Sidewalk plan heading back to city council
The council closed the public hearing Sept. 26 but delayed the vote because only six of seven council members were present.
The seven-year sidewalk program is based on a priority rating system, and this year was the first year it was implemented. The goal is to build 63 miles of unfunded sidewalk.
This year, about 4.7 miles of new sidewalk was installed with the cost assessed to about 120 property owners. Next year’s program affects about 200 property owners and includes 5.1 miles of new sidewalk.
Sidewalks have been controversial because some property owners are required to have them and others are not.
Through the years, council members often voted against sidewalks requested by staff or other residents because property owners filled council chambers and complained. Residents without sidewalks do not want to pay for, maintain and shovel them.
In recent years, the majority of council members decided at least some sidewalks are needed for public safety. Residents in wheelchairs or those who are visually handicapped especially need sidewalks, they said.
The 2006 council voted to require that homes in all new subdivisions be built with sidewalks. The council in 2008 voted to fill gaps and to complete the sidewalk plan across seven years so residents would have ample notice.
Council members at that time hoped the seven-year plan would ease political pressure at the yearly public hearings.
The council in 2009 and 2010 delayed implementing the seven-year program because of the economy.
In 2011, mostly commercial property owners are affected, and about 10 protested the assessments.
For 2012, the plan would affect mostly residential properties, and people filled council chambers Sept. 26.

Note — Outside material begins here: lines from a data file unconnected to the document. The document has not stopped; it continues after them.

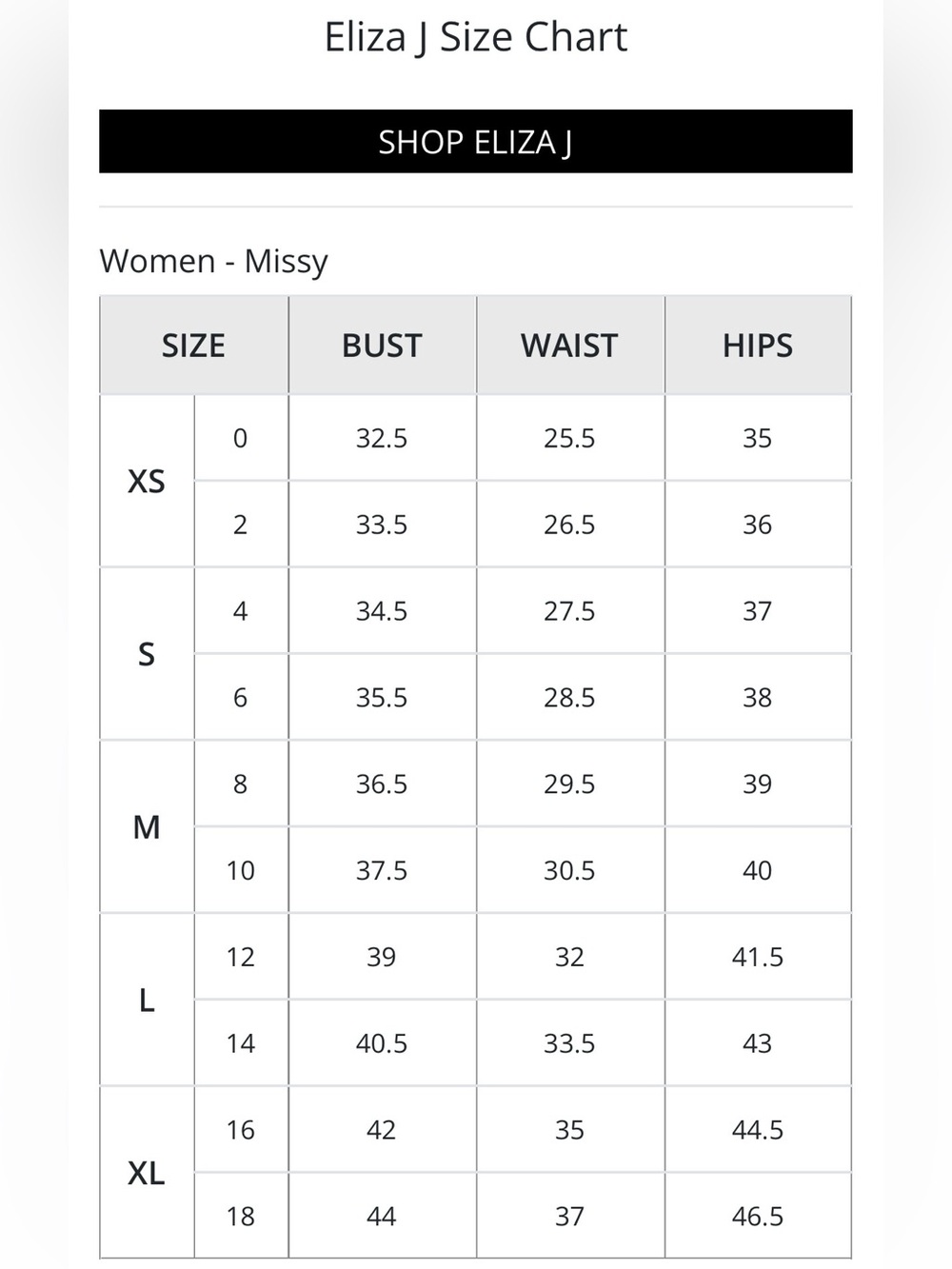Click waist value 29.5 for size 8
The image size is (952, 1269).
coord(569,783)
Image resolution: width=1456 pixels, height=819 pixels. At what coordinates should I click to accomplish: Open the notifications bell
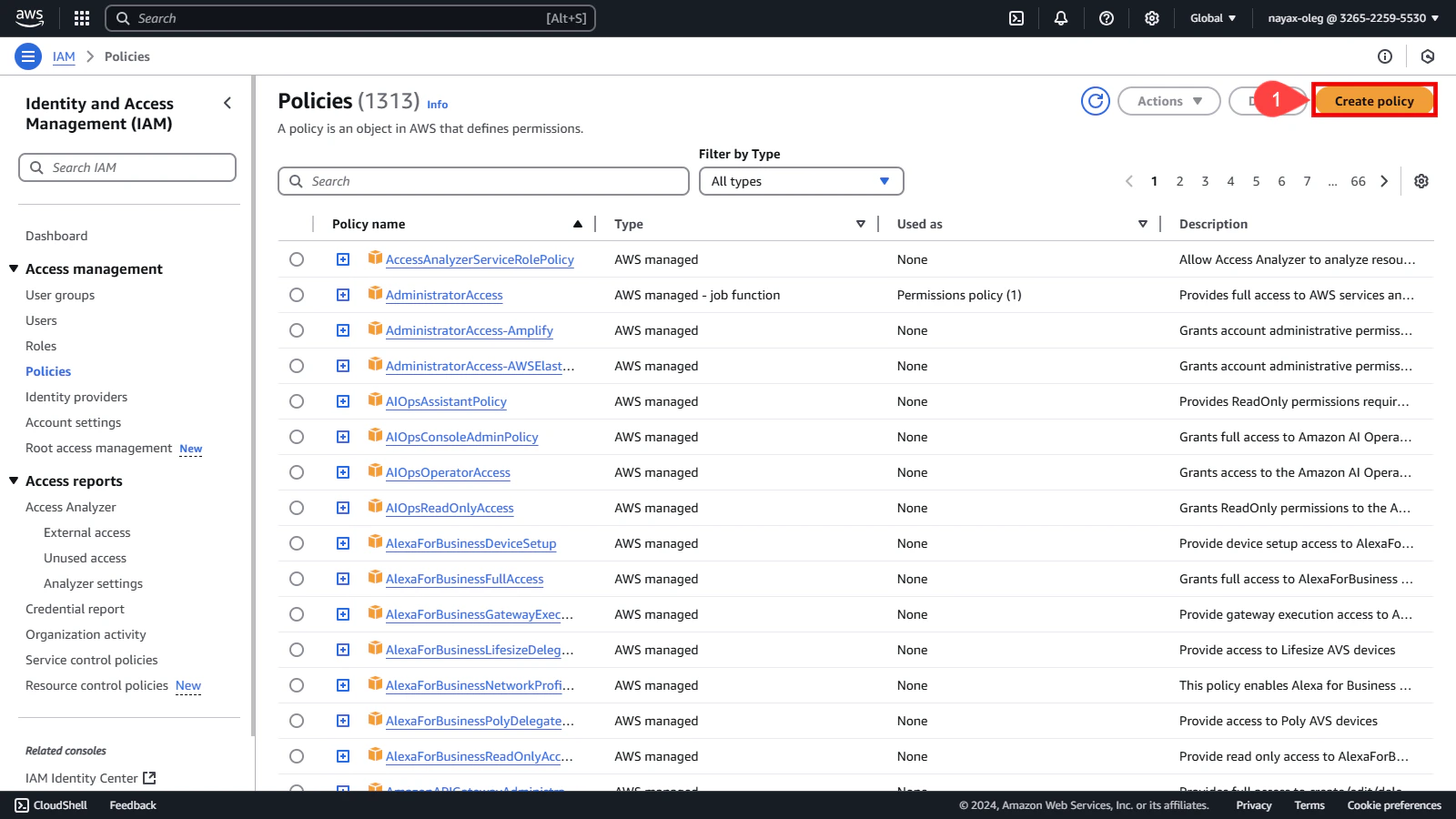(1061, 18)
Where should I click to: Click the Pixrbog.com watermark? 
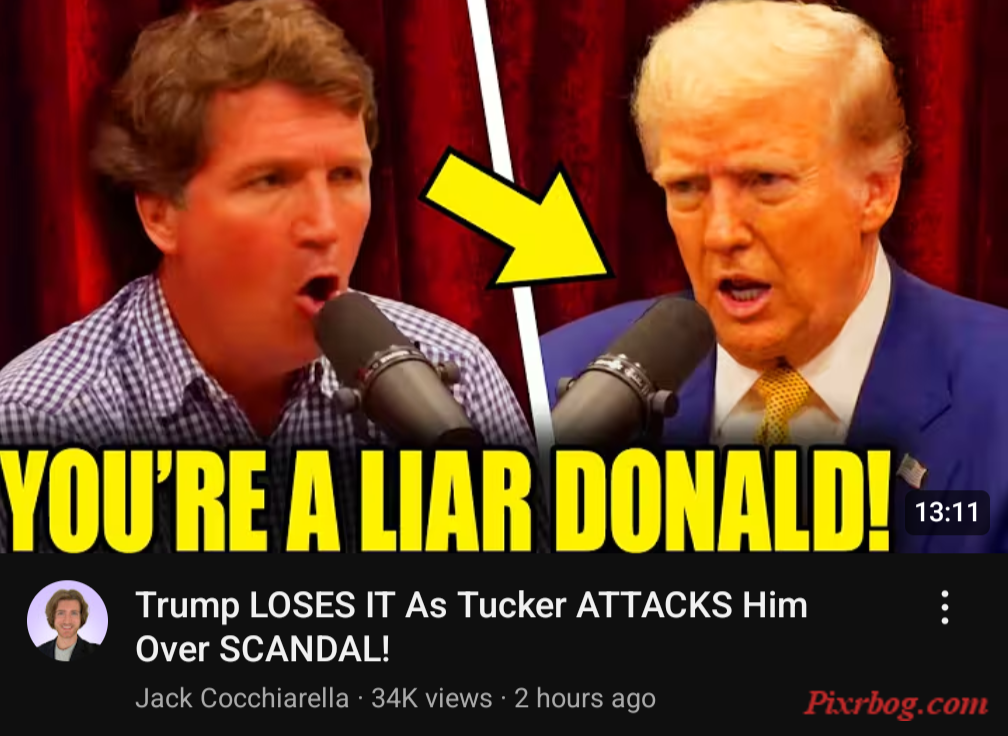tap(896, 703)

Residents spoke of the expense, especially during hard economic times, and the damage to their landscaping. They said the sidewalk plan doesn’t make sense; that they live in quiet neighborhoods with no need for sidewalks. They also said people walk in the streets, anyway, even with sidewalks, and that they were promised there would never be sidewalks in their subdivisions.
“What are the criteria, what are the statistics, what is the information that is sufficient to demonstrate a public benefit to this proposed sidewalk?” Jim Fowler, 4015 Wilshire Lane, asked, noting the sidewalk’s “serious cost.”
“What is the general overall rational for proceeding with this plan? What is their rationale for determining that the owner of the lot on one side will get an assessment and the owner of the other side will not?”
Council President George Brunner said the sidewalk plan would make sense when all the parts are connected. But two new council members, Sam Liebert and Deb Dongarra-Adams, weren’t convinced. They said they would not support the 2012 plan.
Council members Russ Steeber and Brunner backed the plan while Tom McDonald and Kathy Voskuil said nothing. Yuri Rashkin was absent.
ON THE AGENDA
The Janesville City Council will meet at 7 p.m. Monday in City Hall, 18 N. Jackson St.
Items on the agenda include:
- Authorization of a Tax Increment Financing agreement for a forgivable loan of $100,000 to United Alloy, 4100 Kennedy Road, for a 21,000 square-foot addition.
Construction costs are estimated at $750,000 to $800,000. The company employs 86 full-time employees and would hire another 32 after construction. Average wage is $18 plus benefits. United Alloy manufactures diesel fuel tanks, generator frames and heavy metal fabrications.
TIF 25 would provide the funding. If the loan is approved, the TIF is projected to have a positive balance of $386,122 in 2024, its final year. The annual waiver of debt would be based on tax increment generated and employment levels.
- Approval to demolish the house at 159 Cherry St. The city bought the home for $47,500 with federal stimulus money meant for neighborhood stabilization with the intention of renovating the home.
When the city bought the home, it appeared to be in fairly good condition, Kelly Lee of neighborhood services, said in a memo.
“However, since that time, we have discovered a serious concern with the brick. Just prior to our acquisition, the brick had been freshly painted. Unfortunately, that paint sealed moisture into the brick, resulting in significant deterioration of the structural brick,” she said.
The money to demolish the building would come from the same federal funds.
- Approval to borrow $14 million for capital projects.